On 12/07/2022 13:47, Ulrich Mueller wrote:
On Tue, 12 Jul 2022, Michał Górny wrote:

  to the commit message as a separate line.  The sign-off must contain
-the committer's legal name as a natural person, i.e., the name that
-would appear in a government issued document.
+the committer's real name as a natural person, i.e., the name that
+you would use to present yourself to your colleagues.

This is insensitive to people who don't have any colleagues.

The snarkiness of Michał's comment left aside, in general "the name that
you would use to present yourself to your colleagues" won't work. It is
one of the examples in [1]:

| 4. People have, at this point in time, one full name which they go by.
| Not so, even in Western countries, where a woman may choose to retain
| her unmarried name at work (where she is already known by that name),
| and use her husband’s surname on social occasions, and even on legal
| documents such as mortgages and loans.

(IIRC, robbat2 had once pointed me to that document, in the context of
a contributor from South India with a single-letter name.)

Ulrich

[1] 
https://shinesolutions.com/2018/01/08/falsehoods-programmers-believe-about-names-with-examples/

I think this is the third time we've had the "real name" vs "legal name" discussion. I've said it before, and I'll say it again. The "legal name" rule, as it is worded now, has no basis in reality. We do not enforce this, nor could we if we wanted to (unless of course we start requiring scans of e.g. drivers licenses before we accept contributions to Gentoo, which would be stupid). Truth is there is no way for any of us to know if the names we see and use in Gentoo are a persons "legal name".

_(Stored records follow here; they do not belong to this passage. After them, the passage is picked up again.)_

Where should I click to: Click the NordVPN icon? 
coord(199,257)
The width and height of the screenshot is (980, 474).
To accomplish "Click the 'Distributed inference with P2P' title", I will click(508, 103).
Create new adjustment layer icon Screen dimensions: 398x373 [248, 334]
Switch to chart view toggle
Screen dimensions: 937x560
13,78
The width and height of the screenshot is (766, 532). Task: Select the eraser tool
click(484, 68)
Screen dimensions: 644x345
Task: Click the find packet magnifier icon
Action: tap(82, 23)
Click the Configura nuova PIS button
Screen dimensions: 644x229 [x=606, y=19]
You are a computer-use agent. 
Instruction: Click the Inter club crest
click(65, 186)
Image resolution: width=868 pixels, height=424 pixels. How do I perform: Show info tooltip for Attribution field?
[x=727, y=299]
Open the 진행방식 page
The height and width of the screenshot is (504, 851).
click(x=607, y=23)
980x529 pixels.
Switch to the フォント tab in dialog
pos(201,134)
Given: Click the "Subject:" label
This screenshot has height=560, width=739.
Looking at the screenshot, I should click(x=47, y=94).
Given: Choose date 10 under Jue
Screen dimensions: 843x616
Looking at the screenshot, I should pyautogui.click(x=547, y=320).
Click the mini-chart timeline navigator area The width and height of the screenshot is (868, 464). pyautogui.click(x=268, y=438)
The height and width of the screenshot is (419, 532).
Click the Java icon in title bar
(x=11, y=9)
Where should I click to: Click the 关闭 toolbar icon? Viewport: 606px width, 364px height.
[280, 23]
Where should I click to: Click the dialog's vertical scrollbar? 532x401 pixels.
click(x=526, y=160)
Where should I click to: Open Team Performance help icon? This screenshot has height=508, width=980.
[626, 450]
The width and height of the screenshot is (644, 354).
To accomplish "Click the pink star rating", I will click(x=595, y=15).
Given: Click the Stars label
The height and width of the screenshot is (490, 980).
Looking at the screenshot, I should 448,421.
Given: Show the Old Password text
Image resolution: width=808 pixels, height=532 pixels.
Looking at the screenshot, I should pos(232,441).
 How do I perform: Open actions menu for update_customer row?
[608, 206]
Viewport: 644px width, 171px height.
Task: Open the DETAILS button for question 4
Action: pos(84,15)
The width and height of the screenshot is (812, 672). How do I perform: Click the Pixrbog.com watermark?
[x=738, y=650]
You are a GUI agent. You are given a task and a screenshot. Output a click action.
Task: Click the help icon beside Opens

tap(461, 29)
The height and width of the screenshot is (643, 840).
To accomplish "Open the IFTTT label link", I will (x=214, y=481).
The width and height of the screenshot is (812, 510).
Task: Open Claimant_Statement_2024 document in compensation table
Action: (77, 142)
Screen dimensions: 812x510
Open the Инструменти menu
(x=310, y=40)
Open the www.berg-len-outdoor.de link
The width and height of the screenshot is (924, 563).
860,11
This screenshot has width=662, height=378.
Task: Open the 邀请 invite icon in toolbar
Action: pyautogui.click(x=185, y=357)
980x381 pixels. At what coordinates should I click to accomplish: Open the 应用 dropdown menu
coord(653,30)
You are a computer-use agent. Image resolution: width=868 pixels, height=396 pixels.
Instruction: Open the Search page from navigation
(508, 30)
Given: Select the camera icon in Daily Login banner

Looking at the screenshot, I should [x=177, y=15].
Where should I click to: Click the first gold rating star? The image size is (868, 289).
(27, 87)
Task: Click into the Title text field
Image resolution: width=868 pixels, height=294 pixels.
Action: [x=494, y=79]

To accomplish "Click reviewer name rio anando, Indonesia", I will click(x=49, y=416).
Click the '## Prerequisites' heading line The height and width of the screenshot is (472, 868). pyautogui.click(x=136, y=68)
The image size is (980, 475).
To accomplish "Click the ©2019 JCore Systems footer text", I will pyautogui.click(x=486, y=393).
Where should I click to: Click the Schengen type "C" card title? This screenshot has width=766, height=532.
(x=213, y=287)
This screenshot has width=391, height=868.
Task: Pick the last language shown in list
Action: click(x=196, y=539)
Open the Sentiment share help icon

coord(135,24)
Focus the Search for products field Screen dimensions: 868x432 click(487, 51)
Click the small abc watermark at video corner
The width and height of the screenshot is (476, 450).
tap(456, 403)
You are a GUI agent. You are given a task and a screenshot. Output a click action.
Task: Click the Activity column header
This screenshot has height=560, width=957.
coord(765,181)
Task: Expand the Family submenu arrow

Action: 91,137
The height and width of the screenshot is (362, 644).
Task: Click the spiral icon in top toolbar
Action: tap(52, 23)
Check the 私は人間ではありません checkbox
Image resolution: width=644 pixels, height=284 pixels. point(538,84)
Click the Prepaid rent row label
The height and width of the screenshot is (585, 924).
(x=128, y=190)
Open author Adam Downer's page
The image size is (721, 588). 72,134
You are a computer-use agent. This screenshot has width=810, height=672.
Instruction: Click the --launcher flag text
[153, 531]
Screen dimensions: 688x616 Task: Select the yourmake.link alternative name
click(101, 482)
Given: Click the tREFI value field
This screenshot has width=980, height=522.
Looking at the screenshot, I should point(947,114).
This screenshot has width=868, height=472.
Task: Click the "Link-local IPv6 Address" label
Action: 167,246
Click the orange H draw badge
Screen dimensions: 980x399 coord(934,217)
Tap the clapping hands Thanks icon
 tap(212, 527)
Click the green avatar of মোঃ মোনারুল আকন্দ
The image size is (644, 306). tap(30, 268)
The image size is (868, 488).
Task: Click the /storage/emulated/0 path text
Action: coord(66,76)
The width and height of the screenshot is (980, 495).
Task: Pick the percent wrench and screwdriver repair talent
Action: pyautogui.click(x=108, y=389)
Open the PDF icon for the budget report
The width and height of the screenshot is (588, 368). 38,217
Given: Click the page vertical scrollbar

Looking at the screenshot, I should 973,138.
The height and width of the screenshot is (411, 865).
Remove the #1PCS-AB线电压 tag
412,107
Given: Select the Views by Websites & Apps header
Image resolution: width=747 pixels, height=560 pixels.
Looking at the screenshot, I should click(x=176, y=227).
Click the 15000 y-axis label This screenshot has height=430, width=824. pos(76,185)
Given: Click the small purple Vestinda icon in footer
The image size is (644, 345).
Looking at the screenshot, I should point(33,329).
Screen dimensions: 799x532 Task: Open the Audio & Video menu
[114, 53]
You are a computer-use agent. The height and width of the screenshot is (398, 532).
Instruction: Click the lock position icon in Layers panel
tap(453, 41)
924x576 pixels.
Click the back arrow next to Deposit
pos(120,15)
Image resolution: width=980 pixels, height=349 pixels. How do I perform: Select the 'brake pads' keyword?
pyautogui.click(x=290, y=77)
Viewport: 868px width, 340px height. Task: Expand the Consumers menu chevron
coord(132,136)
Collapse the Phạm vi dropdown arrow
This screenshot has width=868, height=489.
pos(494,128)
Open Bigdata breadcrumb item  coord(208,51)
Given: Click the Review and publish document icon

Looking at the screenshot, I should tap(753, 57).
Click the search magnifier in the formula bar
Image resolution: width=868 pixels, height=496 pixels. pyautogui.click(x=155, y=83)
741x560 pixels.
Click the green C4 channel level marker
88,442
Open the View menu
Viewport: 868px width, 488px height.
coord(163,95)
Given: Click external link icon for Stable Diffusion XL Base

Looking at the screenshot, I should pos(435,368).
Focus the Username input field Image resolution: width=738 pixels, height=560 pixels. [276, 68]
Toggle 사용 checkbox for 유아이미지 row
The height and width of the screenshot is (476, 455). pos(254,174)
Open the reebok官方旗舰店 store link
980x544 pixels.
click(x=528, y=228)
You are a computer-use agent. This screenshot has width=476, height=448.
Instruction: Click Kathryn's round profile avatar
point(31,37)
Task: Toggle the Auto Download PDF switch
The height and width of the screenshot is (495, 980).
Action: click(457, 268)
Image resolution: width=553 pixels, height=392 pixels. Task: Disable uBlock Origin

Anna's wording is better, if only for the reason that it reflects reality better. In practice, all we actually do is apply our (unavoidably) biased 'common sense' to determine if some combination of symbols is, or could be, a "real name". And this is good enough because all we really need is some convenient semi-unique identifier to refer to a person in order to contact them, and to determine who is responsible for what. If "real name" is good enough for Linux why wouldn't it be good enough for us?